Using the entries that follow, please report how many lines contain the word "computer", with no other words.

(Dataset entries)

§ §

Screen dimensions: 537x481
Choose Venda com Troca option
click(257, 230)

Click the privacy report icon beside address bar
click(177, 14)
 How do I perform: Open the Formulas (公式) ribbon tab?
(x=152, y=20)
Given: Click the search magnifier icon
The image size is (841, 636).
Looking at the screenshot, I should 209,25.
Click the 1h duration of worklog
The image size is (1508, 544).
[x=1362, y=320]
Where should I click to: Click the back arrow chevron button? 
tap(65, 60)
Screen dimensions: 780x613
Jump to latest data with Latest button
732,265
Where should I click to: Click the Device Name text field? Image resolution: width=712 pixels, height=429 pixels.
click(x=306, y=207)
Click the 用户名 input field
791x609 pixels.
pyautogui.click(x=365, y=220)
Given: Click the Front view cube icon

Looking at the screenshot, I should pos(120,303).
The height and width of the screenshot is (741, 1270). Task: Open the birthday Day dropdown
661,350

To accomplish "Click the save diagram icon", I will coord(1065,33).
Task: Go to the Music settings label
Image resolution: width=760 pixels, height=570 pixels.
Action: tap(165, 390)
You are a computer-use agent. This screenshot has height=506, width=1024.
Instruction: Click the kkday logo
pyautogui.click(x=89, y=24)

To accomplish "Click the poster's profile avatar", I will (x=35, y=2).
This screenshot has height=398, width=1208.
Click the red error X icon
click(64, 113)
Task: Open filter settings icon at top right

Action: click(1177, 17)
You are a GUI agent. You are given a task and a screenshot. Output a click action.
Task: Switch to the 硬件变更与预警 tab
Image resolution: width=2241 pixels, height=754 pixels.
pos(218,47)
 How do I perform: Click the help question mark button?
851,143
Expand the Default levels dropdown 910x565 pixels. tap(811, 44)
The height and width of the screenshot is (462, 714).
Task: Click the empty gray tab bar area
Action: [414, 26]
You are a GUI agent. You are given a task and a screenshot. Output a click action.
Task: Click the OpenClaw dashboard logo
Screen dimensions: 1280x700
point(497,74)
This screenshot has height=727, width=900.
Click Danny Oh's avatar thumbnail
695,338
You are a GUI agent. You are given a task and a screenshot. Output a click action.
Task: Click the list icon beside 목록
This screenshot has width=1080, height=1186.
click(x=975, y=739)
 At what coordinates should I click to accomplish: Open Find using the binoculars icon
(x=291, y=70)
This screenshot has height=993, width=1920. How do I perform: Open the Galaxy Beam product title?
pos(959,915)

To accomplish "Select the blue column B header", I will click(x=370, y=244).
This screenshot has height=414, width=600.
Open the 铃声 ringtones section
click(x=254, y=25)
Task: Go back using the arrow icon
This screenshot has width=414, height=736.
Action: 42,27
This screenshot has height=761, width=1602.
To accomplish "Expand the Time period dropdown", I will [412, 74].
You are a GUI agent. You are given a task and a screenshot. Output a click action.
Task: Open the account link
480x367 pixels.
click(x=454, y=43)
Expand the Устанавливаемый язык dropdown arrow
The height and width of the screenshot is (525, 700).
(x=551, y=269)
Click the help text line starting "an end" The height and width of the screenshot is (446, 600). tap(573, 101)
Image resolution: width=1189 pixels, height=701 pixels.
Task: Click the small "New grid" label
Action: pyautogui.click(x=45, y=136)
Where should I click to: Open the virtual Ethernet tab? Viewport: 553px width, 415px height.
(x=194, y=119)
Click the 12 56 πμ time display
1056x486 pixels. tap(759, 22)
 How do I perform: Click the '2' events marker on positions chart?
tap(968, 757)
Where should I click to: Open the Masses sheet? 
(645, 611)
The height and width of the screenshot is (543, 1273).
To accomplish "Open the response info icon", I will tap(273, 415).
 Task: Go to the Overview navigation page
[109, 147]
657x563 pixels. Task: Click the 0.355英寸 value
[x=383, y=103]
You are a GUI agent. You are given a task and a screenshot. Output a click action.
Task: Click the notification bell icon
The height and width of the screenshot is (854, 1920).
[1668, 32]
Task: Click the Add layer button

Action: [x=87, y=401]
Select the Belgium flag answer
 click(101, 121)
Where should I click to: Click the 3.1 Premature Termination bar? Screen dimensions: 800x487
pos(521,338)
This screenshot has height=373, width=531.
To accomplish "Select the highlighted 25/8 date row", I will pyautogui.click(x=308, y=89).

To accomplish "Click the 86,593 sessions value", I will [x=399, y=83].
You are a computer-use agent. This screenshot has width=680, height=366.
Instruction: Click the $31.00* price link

§ §

**OUTPUT FOR THIS TASK**
2